21年人事院勧告の取り扱いの閣議決定にあたって(談話)

2021年11月24日

公務労組連絡会事務局長 秋山 正臣

 政府は、人事院が8月10日に行った一時金の0.15月引き下げを求めた21年人事院勧告の実施を本日閣議決定した。コロナ禍で奮闘する公務労働者の労苦に報いず、多くの職員の生活悪化につながるものであり、厳しく抗議する。

 公務労組連絡会は、勧告直後に政府に対して要求を提出し、職場の実態をふまえた追及を行ってきた。

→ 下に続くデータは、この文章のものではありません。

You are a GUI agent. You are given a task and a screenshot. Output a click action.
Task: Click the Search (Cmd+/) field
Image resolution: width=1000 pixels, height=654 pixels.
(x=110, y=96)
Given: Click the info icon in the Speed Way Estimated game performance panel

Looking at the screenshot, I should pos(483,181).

 公務員賃金は約770万人の労働者に直接影響するものであることを示し、最低賃金を下回る初任給改善をはじめとした賃金の改善とともに、地域経済を活性化させるためにも地域間格差を是正するよう求めてきた。

 また、非常勤職員の処遇改善について、休暇制度の拡充や雇用の安定を強く求めてきた。両立支援に関わって一定の改善ははかられたものの、引き続き「同一労働同一賃金」を公務職場で実現を強く求めた。

 しかし、政府の対応はわたしたちの要求にはほど遠いばかりか、一時金を引き下げるものであり、断じて認めることができない。

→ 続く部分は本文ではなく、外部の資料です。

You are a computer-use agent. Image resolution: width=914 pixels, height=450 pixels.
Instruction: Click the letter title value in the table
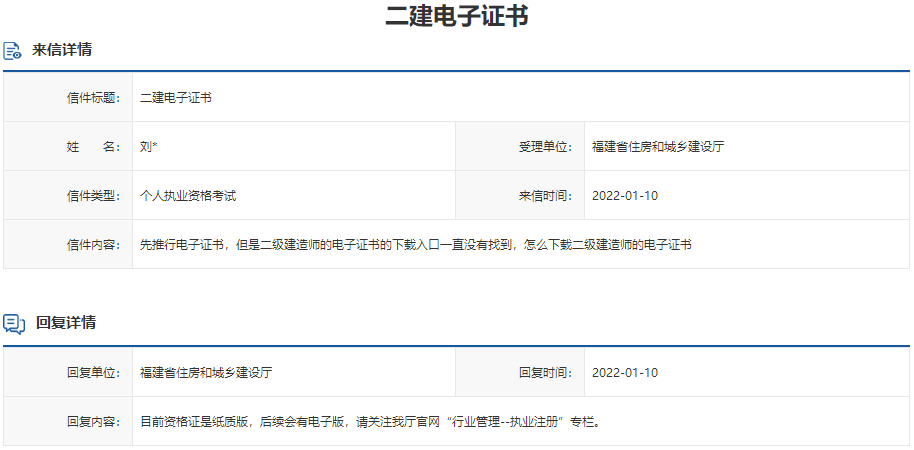[175, 98]
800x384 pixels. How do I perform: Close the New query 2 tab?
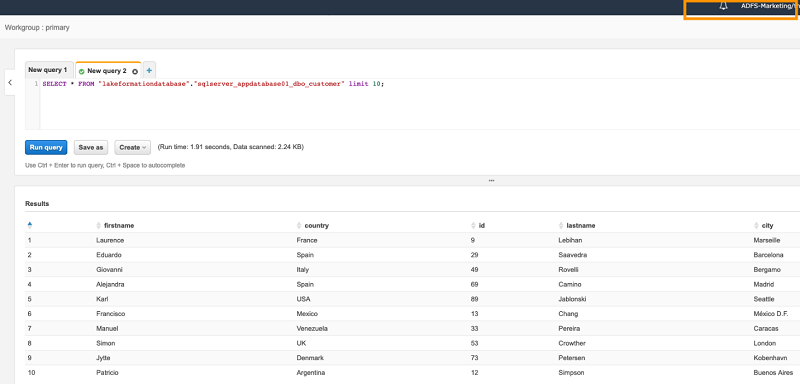click(135, 71)
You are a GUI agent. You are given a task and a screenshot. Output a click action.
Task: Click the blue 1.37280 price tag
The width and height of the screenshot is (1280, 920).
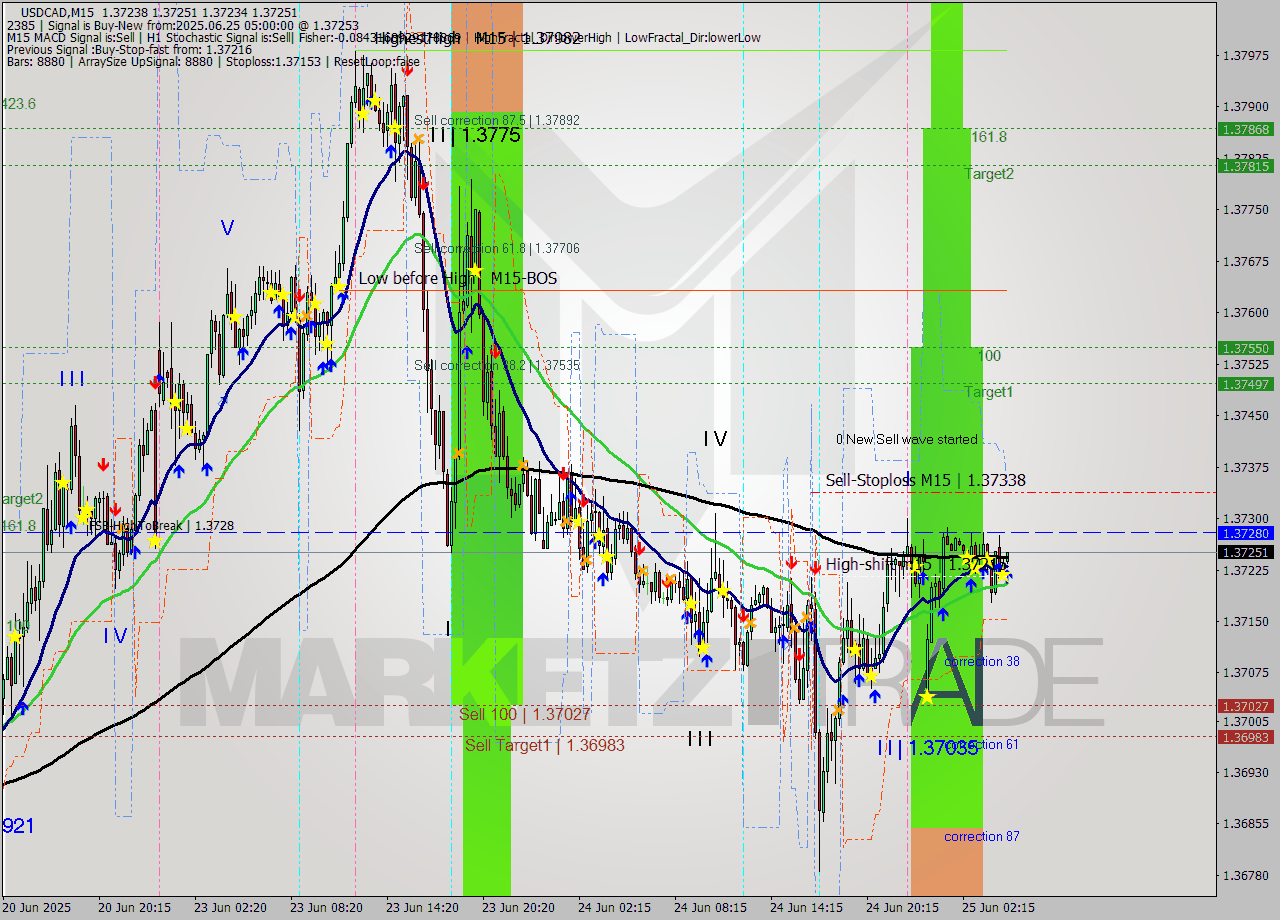click(1244, 535)
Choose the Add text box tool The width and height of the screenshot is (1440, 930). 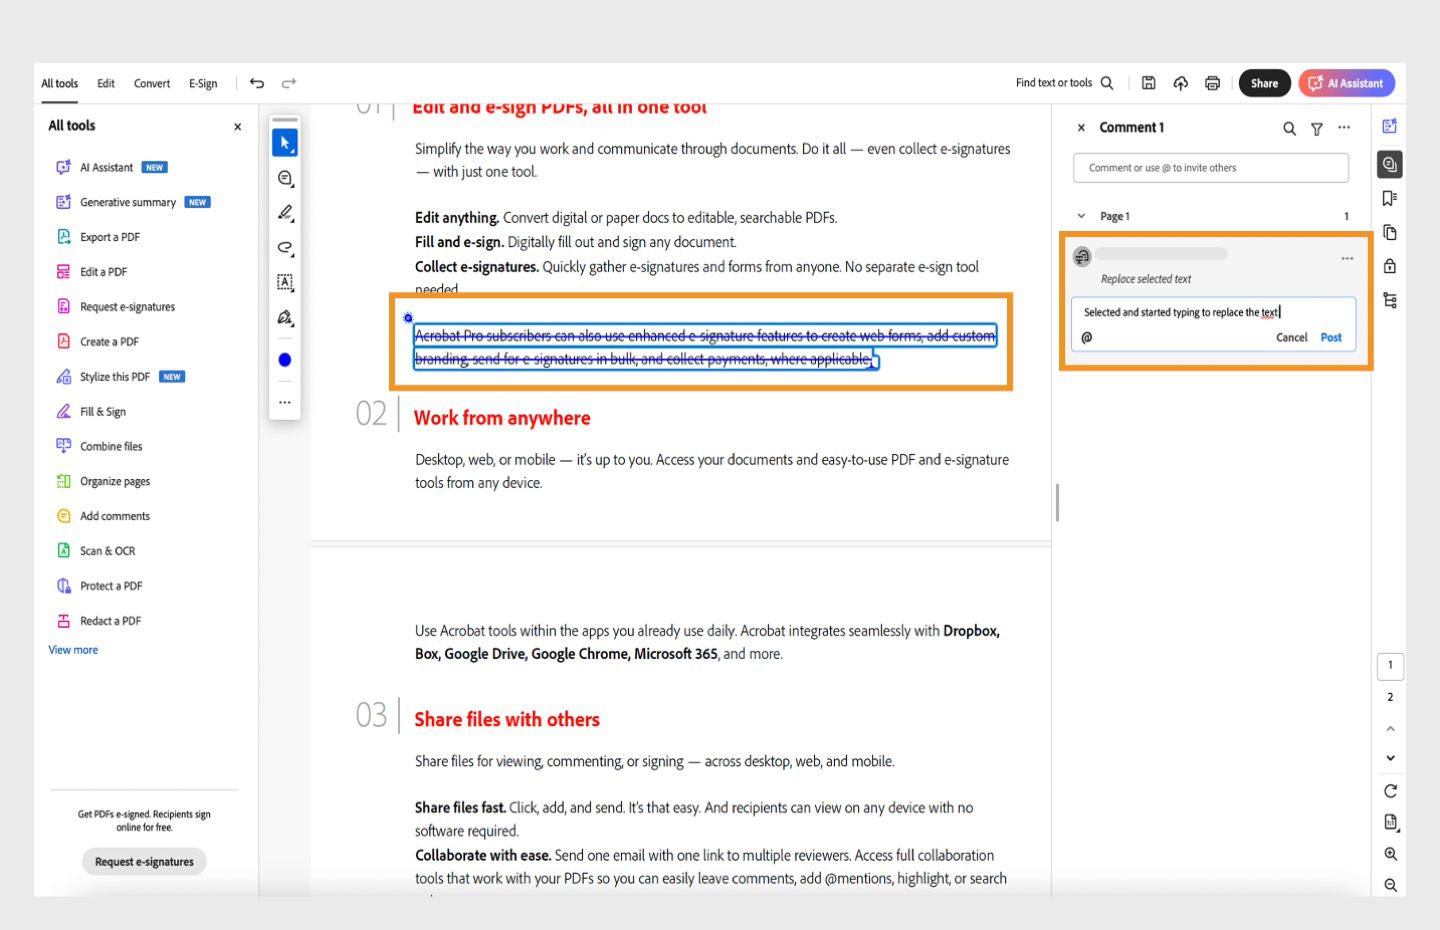coord(285,283)
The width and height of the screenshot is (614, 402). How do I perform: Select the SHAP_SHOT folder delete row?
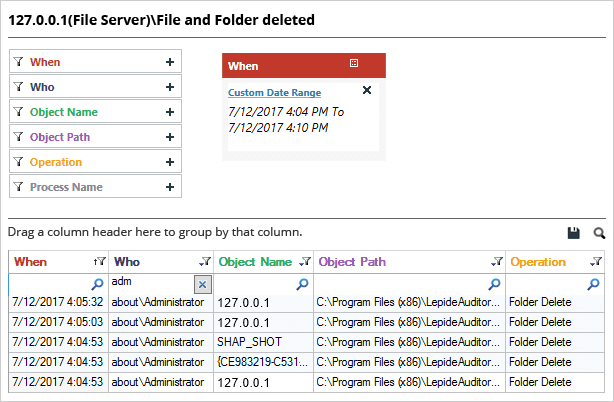[306, 342]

 公務労働者の雇用と年金の確実な接続では、2023年度から定年引き上げが実施されることとなったが、地方自治体での条例制定などはまだ進んでいない。

 待ったなしの課題であり、地方自治体における条例制定に向け、政府として速やかに具体的な助言・支援を行うよう求める。また、各地方自治体では、労使協議を丁寧に行い、制度の導入が円滑に進められるよう真摯な対応を求める。

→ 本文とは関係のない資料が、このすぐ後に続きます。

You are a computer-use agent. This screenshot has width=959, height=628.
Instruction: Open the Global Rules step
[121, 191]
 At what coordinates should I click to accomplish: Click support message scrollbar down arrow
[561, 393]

 なお、国・地方自治体ともに、定年引き上げに伴って定年退職者が生じない年が発生する。行政体制を確保するためにも、新規採用者の計画的な採用が行われるよう特別の措置を強く求める。

 本日の閣議決定を受け、給与法改正法案等が国会で審議されることとなるが、公務労組連絡会は、法案の成立反対を訴え、国会行動にとりくむ。先進国のなかで最も少ない人員体制のもと、非常勤職員を含む公務労働者の奮闘によって公務・公共サービスが支えられている。国会審議では、現場実態などを踏まえ、公務労働者の賃金や処遇に対する誤解や偏見などを払しょくするため、政府として丁寧に説明するなど、国民の理解を広げるための対応を強く求める。

 同時に、国との均衡をタテにして地方公務員や独立行政法人職員の給与決定への介入・干渉を行わず、地方自治や労使自治の原則を尊重するよう求める。

 日本の労働者賃金は、国際的にも異常な低水準にとどまっていることが様々な角度から述べられている。経済対策としても賃金引き上げの重要性が語られている。

 公務労組連絡会は、2022年春闘も念頭に、国民全体の奉仕者であり、憲法擁護の責務を負う公務労働者として、国民生活擁護と憲法改悪阻止のたたかい、全国一律最低賃金制度の確立や賃金の底上げをめざし、引き続き全力をあげる決意を表明する。